Figure 3.

DT-13 inhibited TNF-α-induced ICAM-1 & VCAM-1 activity dependent with NF-κB pathway. (A). DT-13 inhibited TNF-α-induced p-65 phosphorylation in HUVECs. HUVECs were pretreated with DT-13 (0.01, 0.1 or 1 μM) for 1 h followed by TNF-α (10 ng/mL) exposure. Expression and activation of p-65 were detected by western blotting. ^## P<0.01 νs. the control group; * P<0.05,** P<0.01 νs. the TNF-α group. (B) & (C). The over-expression of p65 overcomes the inhibitory effect of DT-13 on ICAM-1 (B) and VCAM-1 (C) expression. (D) Human ICAM-1 promoter or (E) VCAM-1 promoter were ligated into pGL3 basic luciferase vectors.

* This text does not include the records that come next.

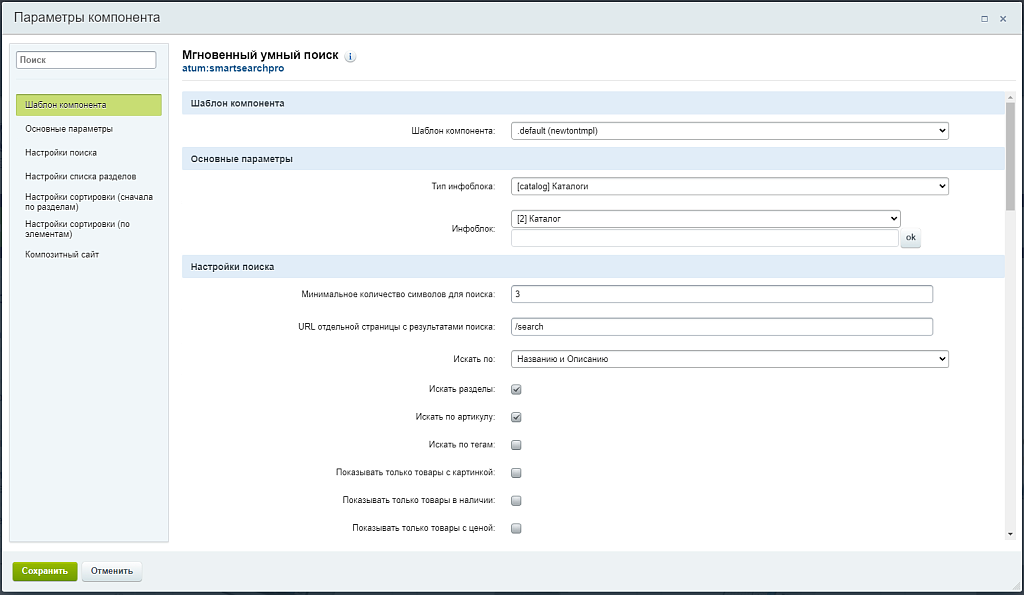Select 'Основные параметры' in the sidebar
1024x595 pixels.
(x=69, y=129)
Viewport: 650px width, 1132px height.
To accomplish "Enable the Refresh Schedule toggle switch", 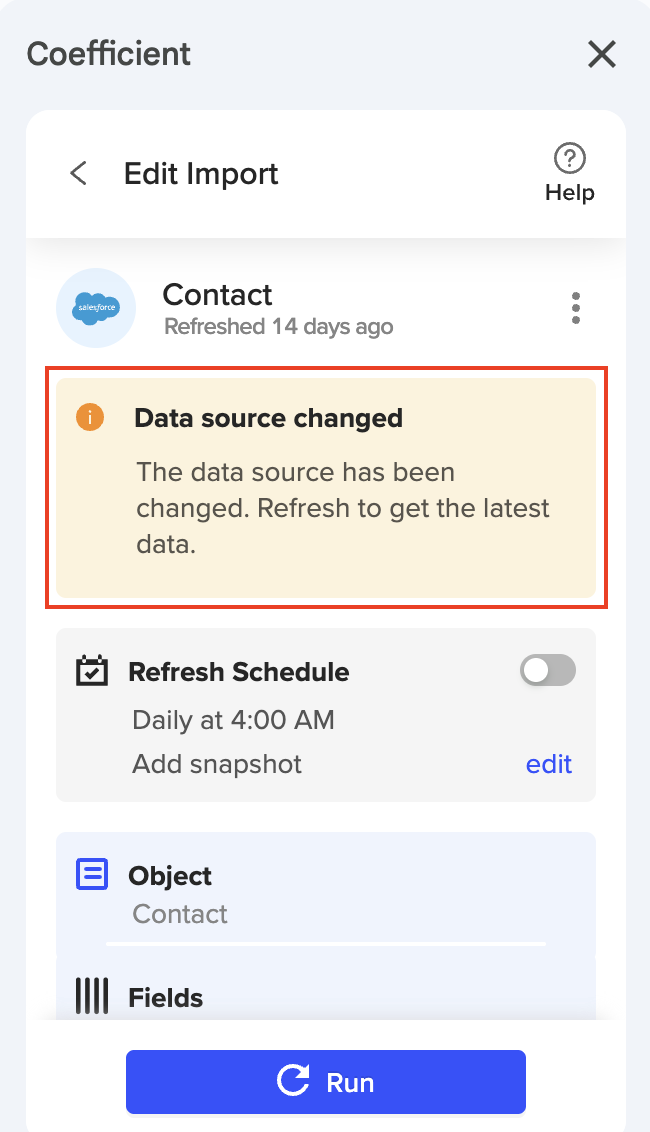I will coord(548,671).
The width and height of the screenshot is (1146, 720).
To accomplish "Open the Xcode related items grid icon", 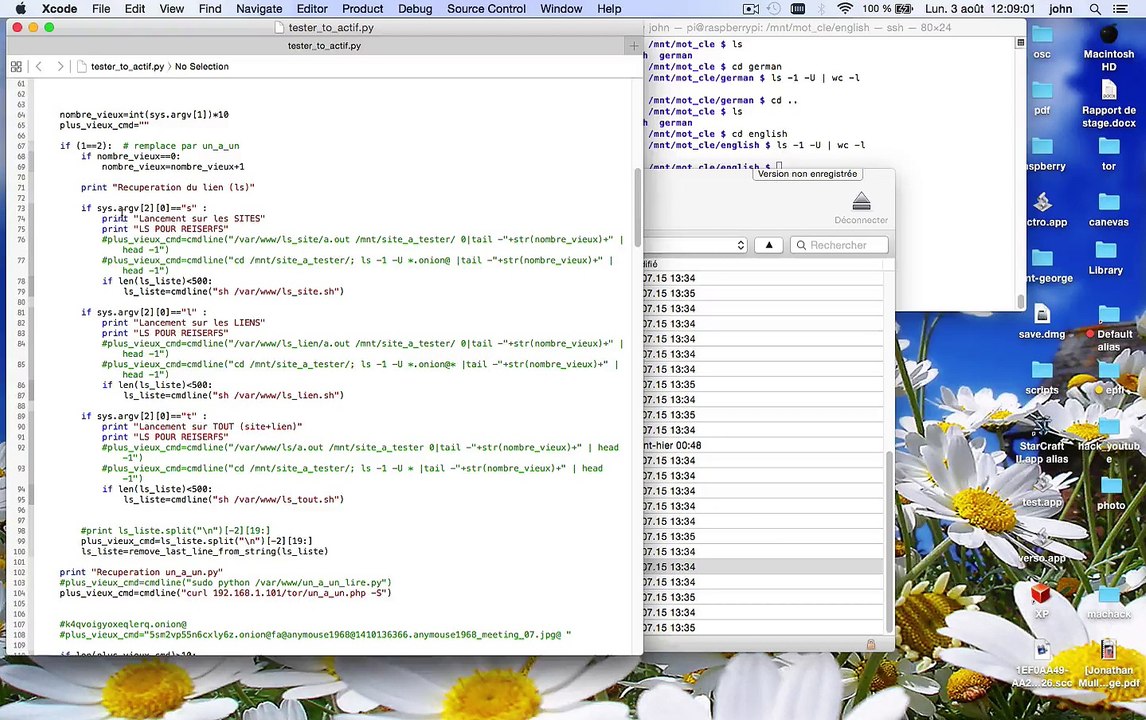I will click(16, 67).
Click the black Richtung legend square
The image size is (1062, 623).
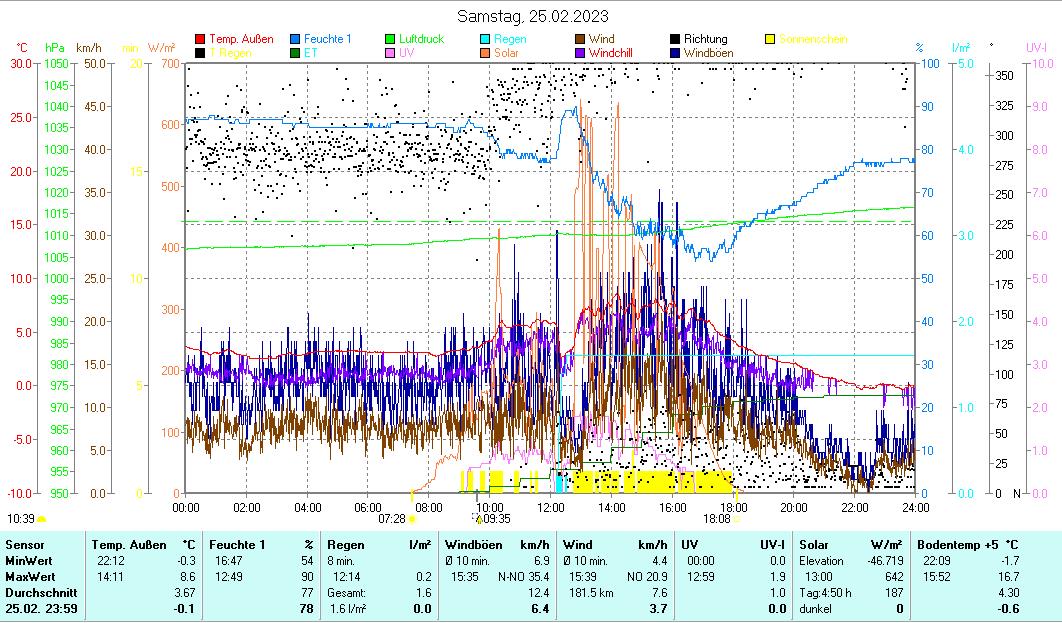(x=676, y=40)
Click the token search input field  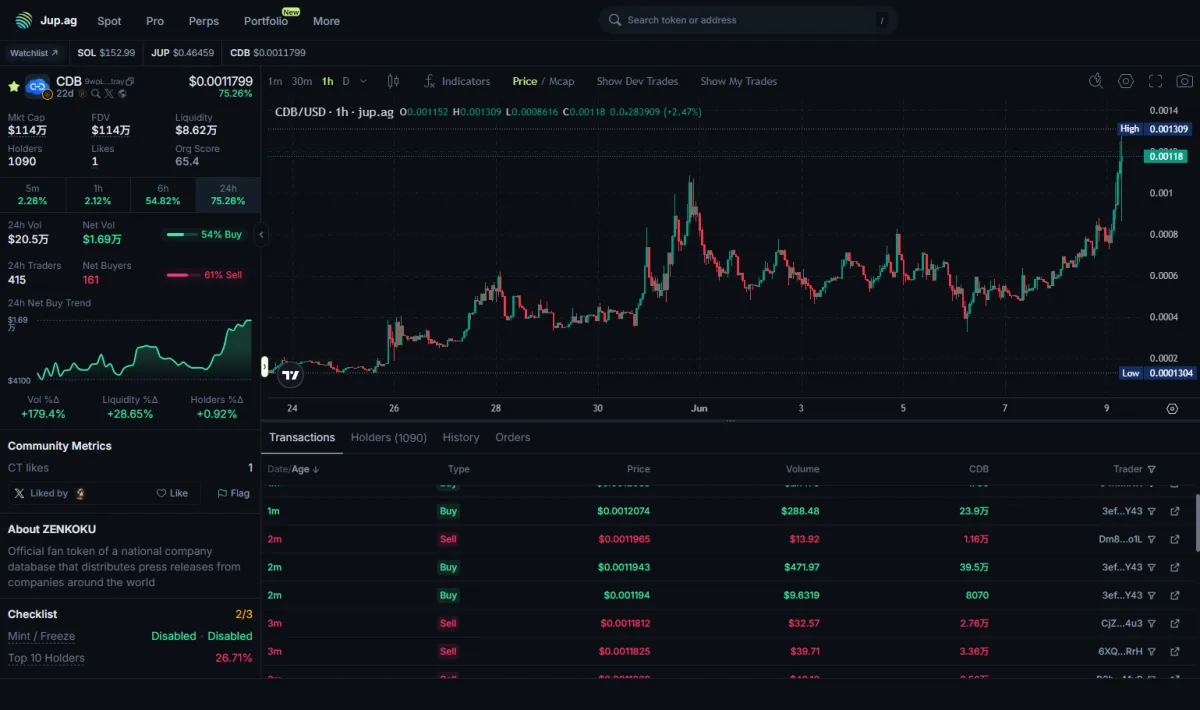(x=745, y=20)
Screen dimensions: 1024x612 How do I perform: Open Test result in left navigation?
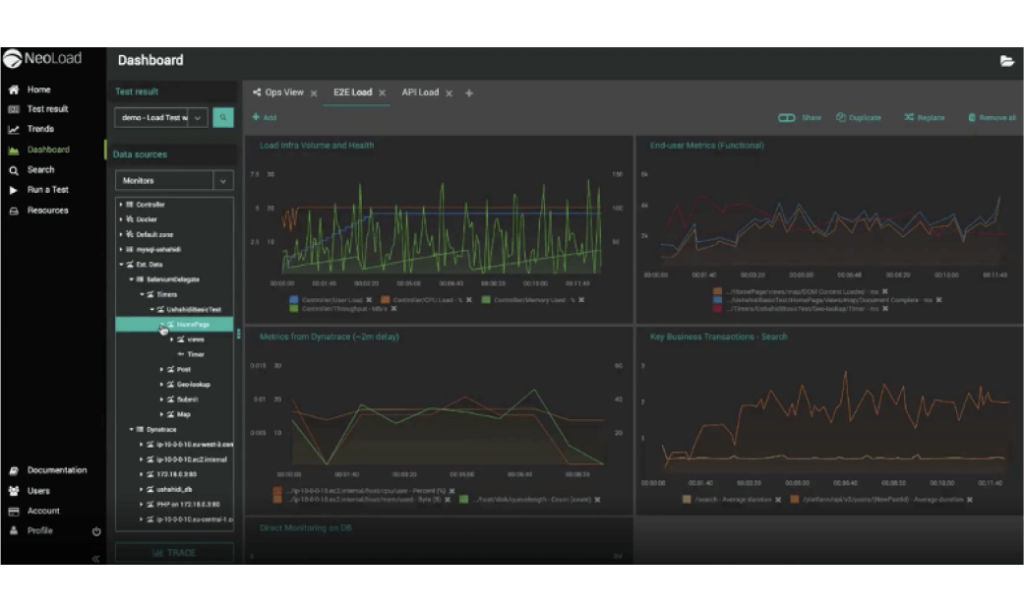[47, 109]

The binding sites for transcription factors are also shown. Right: Cells were transfected with indicated forms of (D) ICAM-1 or (E) VCAM-1 promoter for 24 h, and then incubated with DT-13 for 1 h followed by TNF-α (10 ng/mL) stimulation for 4 h. The promoter activity is represented by the level of luciferase activity indicated by relative light units (RLU). pRL-TK plasmid was also transfected into cells and used as an internal control. The data represent the mean ± SD of three experiments. ^# P<0.05, ^## P<0.01 νs. the control group; * P<0.05,** P<0.01 νs. the TNF-α group.